Du Bouchet, balladin de l’espace

Faire cohabiter les poèmes d’André du Bouchet (1924-2001) et la peinture de grands artistes comme Tal-Coat, Giacometti, de Staël ? Un défi relevé avec talent à Toulon.


Tête de Diego, 1962, huile sur
toile, donation sous réserve
d'usufruit, consentie à l'état à titre
anonyme. © RMN / Michèle Bellot
TOULON. Depuis Baudelaire, poésie et peinture ne s'ignorent plus. On assiste à la rencontre captivante entre poètes et artistes : Mallarmé/Manet, Apollinaire/Derain, Max Jacob/Picasso, Tristan Tzara/Arp ou Miro, René Char/Giacometti, Michaux/Matta, Michel Butor/Alechinsky, André Du Bouchet/Geneviève Asse… Si l’on devait désigner d’un seul mot la poésie de du Bouchet, pour le distinguer dans ce qu’elle a d’absolument singulier, ce serait peut-être l’espace.
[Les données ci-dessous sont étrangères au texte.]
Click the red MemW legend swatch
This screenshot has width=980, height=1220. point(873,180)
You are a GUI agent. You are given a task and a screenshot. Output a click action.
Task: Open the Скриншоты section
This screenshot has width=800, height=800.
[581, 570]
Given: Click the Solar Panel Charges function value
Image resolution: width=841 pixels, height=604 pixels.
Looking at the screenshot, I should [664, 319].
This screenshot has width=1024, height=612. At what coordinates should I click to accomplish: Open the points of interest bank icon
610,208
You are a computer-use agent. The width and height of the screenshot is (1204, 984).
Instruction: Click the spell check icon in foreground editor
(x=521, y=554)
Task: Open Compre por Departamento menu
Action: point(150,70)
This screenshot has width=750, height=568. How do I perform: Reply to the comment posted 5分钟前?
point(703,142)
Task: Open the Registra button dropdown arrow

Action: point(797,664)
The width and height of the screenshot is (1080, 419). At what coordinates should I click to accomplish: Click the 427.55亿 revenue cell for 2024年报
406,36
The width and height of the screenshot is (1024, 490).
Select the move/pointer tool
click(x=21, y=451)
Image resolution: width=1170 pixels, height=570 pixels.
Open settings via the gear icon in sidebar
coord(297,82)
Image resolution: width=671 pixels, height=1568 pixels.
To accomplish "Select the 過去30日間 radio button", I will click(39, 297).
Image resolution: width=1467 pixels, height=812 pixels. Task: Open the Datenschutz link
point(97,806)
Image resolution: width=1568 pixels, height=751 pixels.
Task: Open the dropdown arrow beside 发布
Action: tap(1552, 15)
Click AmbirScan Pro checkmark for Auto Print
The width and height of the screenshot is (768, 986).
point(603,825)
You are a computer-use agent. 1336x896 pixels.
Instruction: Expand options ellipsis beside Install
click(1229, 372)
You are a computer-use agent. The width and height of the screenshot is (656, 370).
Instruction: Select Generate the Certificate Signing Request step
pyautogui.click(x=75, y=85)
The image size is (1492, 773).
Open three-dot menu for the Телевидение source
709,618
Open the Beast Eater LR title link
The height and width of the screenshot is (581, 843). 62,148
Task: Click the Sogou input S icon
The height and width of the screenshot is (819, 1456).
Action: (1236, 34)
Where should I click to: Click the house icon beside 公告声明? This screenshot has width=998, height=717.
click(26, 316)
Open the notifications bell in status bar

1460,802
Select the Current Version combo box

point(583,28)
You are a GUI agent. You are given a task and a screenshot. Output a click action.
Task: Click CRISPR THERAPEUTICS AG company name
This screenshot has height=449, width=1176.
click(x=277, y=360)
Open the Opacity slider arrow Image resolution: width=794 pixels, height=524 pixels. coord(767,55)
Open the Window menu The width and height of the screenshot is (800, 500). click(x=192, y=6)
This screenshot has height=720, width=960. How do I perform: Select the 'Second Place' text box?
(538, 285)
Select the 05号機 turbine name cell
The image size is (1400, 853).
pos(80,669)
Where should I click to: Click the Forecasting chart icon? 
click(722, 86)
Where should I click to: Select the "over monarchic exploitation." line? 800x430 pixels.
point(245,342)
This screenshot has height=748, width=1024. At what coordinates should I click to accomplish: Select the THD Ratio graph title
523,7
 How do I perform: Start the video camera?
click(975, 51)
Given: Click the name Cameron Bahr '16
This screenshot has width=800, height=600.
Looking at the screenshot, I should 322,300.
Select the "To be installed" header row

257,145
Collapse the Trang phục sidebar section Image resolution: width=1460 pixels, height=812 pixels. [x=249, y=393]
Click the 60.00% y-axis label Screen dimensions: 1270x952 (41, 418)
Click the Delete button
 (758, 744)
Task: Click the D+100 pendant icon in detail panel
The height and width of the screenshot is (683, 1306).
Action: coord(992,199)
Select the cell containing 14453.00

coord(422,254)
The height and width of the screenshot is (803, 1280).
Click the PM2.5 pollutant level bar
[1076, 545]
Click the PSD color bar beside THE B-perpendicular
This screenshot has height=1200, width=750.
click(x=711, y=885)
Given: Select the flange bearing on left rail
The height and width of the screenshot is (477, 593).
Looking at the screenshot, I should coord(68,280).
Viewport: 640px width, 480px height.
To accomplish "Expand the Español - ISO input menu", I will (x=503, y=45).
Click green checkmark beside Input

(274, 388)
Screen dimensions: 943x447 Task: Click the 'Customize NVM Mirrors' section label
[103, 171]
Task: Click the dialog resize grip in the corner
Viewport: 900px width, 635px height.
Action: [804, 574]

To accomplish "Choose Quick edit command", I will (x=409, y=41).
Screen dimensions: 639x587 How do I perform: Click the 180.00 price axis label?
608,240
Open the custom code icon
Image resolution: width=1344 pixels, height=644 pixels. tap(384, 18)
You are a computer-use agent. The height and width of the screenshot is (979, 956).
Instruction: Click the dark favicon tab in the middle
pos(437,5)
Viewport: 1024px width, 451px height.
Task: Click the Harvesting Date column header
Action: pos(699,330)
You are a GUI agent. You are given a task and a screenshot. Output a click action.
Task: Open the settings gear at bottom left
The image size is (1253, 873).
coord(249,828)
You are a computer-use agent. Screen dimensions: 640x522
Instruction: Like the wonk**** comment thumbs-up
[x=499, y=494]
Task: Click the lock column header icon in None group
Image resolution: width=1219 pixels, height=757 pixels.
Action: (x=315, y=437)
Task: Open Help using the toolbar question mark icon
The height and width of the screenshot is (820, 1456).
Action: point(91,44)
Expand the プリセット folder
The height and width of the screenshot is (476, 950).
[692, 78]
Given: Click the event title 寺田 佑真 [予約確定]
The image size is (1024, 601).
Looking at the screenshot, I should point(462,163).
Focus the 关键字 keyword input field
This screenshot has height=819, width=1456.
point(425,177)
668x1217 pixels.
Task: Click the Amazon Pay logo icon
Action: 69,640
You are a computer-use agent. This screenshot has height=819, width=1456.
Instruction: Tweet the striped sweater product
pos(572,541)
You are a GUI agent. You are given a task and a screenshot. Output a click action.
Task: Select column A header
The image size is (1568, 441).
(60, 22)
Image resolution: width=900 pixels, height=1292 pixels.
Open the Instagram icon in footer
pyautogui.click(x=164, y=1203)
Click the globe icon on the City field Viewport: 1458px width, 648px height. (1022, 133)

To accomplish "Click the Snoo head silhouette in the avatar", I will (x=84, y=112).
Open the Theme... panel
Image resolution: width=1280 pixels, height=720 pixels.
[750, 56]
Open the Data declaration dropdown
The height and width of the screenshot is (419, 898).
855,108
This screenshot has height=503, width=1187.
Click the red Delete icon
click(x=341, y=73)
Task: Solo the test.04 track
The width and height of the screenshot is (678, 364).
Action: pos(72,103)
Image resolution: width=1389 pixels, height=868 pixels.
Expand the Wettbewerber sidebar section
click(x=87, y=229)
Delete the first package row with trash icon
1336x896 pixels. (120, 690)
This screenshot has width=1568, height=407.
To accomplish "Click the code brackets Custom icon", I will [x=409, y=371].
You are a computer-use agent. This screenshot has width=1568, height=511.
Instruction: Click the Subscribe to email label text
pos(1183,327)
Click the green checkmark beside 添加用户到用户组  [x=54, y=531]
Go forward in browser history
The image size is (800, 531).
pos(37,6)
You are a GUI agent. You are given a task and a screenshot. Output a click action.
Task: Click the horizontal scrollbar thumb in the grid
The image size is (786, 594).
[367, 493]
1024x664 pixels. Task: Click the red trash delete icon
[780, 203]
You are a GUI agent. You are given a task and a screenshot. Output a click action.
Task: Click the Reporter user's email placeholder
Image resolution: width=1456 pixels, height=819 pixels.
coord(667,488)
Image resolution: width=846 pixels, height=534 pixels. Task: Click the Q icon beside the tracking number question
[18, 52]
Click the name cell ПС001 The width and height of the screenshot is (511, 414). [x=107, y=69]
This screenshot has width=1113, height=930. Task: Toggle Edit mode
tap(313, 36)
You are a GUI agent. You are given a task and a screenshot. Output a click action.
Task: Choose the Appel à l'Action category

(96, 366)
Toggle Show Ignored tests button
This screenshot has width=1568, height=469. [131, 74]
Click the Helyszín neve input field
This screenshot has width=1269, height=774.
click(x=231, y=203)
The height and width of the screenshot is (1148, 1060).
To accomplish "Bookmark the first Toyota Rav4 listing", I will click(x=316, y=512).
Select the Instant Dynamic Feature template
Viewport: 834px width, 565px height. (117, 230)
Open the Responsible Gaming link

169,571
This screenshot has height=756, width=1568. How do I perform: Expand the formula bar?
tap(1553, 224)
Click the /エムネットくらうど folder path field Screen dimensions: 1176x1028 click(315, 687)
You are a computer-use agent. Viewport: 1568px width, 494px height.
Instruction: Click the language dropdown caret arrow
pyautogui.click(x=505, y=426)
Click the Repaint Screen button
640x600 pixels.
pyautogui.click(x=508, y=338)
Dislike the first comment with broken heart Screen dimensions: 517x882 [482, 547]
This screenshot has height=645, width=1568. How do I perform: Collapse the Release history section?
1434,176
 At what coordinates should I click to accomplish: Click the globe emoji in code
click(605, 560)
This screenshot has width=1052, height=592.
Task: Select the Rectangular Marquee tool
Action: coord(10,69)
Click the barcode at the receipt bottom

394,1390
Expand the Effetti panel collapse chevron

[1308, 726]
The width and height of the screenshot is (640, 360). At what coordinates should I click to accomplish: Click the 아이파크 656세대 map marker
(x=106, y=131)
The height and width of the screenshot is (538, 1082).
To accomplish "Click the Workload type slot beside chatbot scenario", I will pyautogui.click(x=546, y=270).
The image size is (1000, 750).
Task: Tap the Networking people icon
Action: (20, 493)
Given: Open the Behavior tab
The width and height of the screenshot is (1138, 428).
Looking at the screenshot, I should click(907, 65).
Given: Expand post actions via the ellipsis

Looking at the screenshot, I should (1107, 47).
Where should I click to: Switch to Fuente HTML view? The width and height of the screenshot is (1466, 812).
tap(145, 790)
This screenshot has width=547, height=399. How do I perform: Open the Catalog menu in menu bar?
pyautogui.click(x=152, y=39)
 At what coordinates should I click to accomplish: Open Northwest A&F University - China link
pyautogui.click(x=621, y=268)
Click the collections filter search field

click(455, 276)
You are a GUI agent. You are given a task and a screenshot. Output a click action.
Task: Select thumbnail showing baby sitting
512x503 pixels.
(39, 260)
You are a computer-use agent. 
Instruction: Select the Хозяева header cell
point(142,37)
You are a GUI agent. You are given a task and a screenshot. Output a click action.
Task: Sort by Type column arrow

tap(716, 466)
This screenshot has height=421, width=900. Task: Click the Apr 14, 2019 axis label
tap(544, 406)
Une page d’André du Bouchet étonne d’abord par les grandes enjambées que l’on doit faire d’une phrase ou d’un mot à l’autre : des suspens, des étendues de silence. Le vide accompagne ainsi le poème, mais les mots s’incrustent dans le papier. Le livre est un espace que le poète habite comme il doit habiter les mots en leur donnant du souffle. Les blancs participent totalement de la construction d’une œuvre et de l’affirmation de la vie.

Trois rencontres majeures
Il était donc naturel que le poète se tourne vers l’espace de la peinture et que celle-ci ait inspiré nombre de ses textes (Qui n’est pas tourné vers nous, 1972, L’Incohérence, 1979, Peinture, 1983, Cendre tirant sur le bleu et envol, 1991…). Ce rapport intime à la peinture l’a conduit à nouer des liens d’amitié avec plusieurs artistes. Du dialogue entre le poète et les peintres sont nés plusieurs livres (véritables objets d’art) qui ont marqué profondément le genre et qui sont présentés dans l’exposition, grâce à la générosité de sa femme, Anne de Staël, qui a ouvert ses archives. Sur deux niveaux, chaque salle permet de découvrir les œuvres d’Hélion, Villon, Maar, Bokor, Rafols-Casamada… en regard des ouvrages de du Bouchet. Une large place est donnée à Alberto Giacometti, Pierre Tal-Coat et Bram van Velde, «les artistes avec qui André du Bouchet a façonné, ressourcé et pour ainsi dire désaltéré sa propre création pendant près de cinquante ans», explique Jean-Pascal Léger, le commissaire de l’exposition. Le premier représentait pour lui le dessin, le second la matière de la peinture, et le troisième la couleur. Une exposition certes hybride mais cohérente qui illustre les préoccupations essentielles du poète et qui permet peut-être de mieux appréhender ses cahiers de poésie et surtout, d’apprendre à le connaître autrement.